-- Opening Marker --
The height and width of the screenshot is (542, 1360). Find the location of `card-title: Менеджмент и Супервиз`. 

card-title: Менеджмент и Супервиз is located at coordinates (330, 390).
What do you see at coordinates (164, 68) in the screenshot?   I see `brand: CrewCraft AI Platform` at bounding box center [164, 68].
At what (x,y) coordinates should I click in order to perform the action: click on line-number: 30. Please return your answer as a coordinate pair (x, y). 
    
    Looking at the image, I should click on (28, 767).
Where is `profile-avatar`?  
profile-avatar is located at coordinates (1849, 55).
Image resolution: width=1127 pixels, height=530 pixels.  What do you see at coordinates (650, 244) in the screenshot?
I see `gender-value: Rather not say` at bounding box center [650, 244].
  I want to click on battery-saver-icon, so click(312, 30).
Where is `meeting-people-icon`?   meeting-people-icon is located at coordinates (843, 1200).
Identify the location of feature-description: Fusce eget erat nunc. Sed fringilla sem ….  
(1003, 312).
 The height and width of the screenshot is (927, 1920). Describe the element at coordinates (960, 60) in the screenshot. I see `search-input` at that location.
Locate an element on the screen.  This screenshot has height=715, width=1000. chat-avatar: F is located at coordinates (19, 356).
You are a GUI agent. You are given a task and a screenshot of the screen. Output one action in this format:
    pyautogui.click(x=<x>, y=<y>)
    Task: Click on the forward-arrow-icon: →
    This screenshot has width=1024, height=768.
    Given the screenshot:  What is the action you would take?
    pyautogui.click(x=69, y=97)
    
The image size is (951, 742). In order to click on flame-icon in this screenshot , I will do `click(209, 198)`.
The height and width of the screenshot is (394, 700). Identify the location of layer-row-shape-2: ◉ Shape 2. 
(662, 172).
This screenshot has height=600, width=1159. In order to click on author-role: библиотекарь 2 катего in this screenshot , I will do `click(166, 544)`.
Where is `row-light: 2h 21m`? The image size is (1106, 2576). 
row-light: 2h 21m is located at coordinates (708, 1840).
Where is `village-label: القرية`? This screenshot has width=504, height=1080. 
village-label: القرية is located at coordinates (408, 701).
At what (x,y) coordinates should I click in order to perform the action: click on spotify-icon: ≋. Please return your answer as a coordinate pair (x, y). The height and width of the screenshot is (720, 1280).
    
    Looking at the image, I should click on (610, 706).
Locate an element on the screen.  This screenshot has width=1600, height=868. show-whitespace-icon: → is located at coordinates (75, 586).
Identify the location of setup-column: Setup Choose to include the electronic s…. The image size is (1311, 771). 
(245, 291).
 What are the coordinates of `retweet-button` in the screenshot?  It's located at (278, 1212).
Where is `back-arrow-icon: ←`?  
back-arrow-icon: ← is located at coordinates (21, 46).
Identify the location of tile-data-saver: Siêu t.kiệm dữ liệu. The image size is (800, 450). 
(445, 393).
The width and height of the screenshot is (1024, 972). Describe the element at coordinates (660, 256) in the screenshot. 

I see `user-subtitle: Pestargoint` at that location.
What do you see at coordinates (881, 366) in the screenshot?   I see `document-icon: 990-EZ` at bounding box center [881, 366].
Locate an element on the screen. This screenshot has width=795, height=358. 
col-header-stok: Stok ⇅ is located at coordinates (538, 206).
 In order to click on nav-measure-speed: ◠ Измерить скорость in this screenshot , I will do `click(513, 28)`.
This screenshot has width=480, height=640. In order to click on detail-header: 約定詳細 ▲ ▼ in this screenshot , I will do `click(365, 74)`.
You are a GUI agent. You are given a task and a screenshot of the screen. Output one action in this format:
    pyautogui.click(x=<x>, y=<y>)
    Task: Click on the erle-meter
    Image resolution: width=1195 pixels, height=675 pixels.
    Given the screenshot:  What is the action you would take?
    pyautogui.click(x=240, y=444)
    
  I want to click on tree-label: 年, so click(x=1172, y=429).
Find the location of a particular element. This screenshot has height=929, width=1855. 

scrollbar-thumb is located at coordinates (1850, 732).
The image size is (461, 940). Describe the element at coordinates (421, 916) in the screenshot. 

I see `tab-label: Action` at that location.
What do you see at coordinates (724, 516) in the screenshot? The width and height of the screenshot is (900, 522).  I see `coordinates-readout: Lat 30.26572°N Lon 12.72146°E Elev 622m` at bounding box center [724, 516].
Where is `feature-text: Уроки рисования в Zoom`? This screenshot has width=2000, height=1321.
-- Closing Marker --
Print all of the data above again, word for word, with no changes.

The height and width of the screenshot is (542, 1360). Find the location of `card-title: Менеджмент и Супервиз`. 

card-title: Менеджмент и Супервиз is located at coordinates (330, 390).
What do you see at coordinates (164, 68) in the screenshot?   I see `brand: CrewCraft AI Platform` at bounding box center [164, 68].
At what (x,y) coordinates should I click in order to perform the action: click on line-number: 30. Please return your answer as a coordinate pair (x, y). 
    
    Looking at the image, I should click on (28, 767).
Where is `profile-avatar`?  
profile-avatar is located at coordinates (1849, 55).
Image resolution: width=1127 pixels, height=530 pixels.  What do you see at coordinates (650, 244) in the screenshot?
I see `gender-value: Rather not say` at bounding box center [650, 244].
  I want to click on battery-saver-icon, so click(312, 30).
Where is `meeting-people-icon`?   meeting-people-icon is located at coordinates (843, 1200).
Identify the location of feature-description: Fusce eget erat nunc. Sed fringilla sem ….  
(1003, 312).
 The height and width of the screenshot is (927, 1920). Describe the element at coordinates (960, 60) in the screenshot. I see `search-input` at that location.
Locate an element on the screen.  This screenshot has height=715, width=1000. chat-avatar: F is located at coordinates (19, 356).
You are a GUI agent. You are given a task and a screenshot of the screen. Output one action in this format:
    pyautogui.click(x=<x>, y=<y>)
    Task: Click on the forward-arrow-icon: →
    This screenshot has width=1024, height=768.
    Given the screenshot:  What is the action you would take?
    pyautogui.click(x=69, y=97)
    
The image size is (951, 742). In order to click on flame-icon in this screenshot , I will do `click(209, 198)`.
The height and width of the screenshot is (394, 700). Identify the location of layer-row-shape-2: ◉ Shape 2. 
(662, 172).
This screenshot has height=600, width=1159. In order to click on author-role: библиотекарь 2 катего in this screenshot , I will do `click(166, 544)`.
Where is `row-light: 2h 21m`? The image size is (1106, 2576). 
row-light: 2h 21m is located at coordinates (708, 1840).
Where is `village-label: القرية`? This screenshot has width=504, height=1080. 
village-label: القرية is located at coordinates (408, 701).
At what (x,y) coordinates should I click in order to perform the action: click on spotify-icon: ≋. Please return your answer as a coordinate pair (x, y). The height and width of the screenshot is (720, 1280).
    
    Looking at the image, I should click on (610, 706).
Locate an element on the screen.  This screenshot has width=1600, height=868. show-whitespace-icon: → is located at coordinates (75, 586).
Identify the location of setup-column: Setup Choose to include the electronic s…. The image size is (1311, 771). 
(245, 291).
 What are the coordinates of `retweet-button` in the screenshot?  It's located at (278, 1212).
Where is `back-arrow-icon: ←`?  
back-arrow-icon: ← is located at coordinates (21, 46).
Identify the location of tile-data-saver: Siêu t.kiệm dữ liệu. The image size is (800, 450). 
(445, 393).
The width and height of the screenshot is (1024, 972). Describe the element at coordinates (660, 256) in the screenshot. 

I see `user-subtitle: Pestargoint` at that location.
What do you see at coordinates (881, 366) in the screenshot?   I see `document-icon: 990-EZ` at bounding box center [881, 366].
Locate an element on the screen. This screenshot has width=795, height=358. 
col-header-stok: Stok ⇅ is located at coordinates (538, 206).
 In order to click on nav-measure-speed: ◠ Измерить скорость in this screenshot , I will do `click(513, 28)`.
This screenshot has width=480, height=640. In order to click on detail-header: 約定詳細 ▲ ▼ in this screenshot , I will do `click(365, 74)`.
You are a GUI agent. You are given a task and a screenshot of the screen. Output one action in this format:
    pyautogui.click(x=<x>, y=<y>)
    Task: Click on the erle-meter
    Image resolution: width=1195 pixels, height=675 pixels.
    Given the screenshot:  What is the action you would take?
    pyautogui.click(x=240, y=444)
    
  I want to click on tree-label: 年, so click(x=1172, y=429).
Find the location of a particular element. This screenshot has height=929, width=1855. 

scrollbar-thumb is located at coordinates (1850, 732).
The image size is (461, 940). Describe the element at coordinates (421, 916) in the screenshot. 

I see `tab-label: Action` at that location.
What do you see at coordinates (724, 516) in the screenshot? The width and height of the screenshot is (900, 522).  I see `coordinates-readout: Lat 30.26572°N Lon 12.72146°E Elev 622m` at bounding box center [724, 516].
Where is `feature-text: Уроки рисования в Zoom`? This screenshot has width=2000, height=1321.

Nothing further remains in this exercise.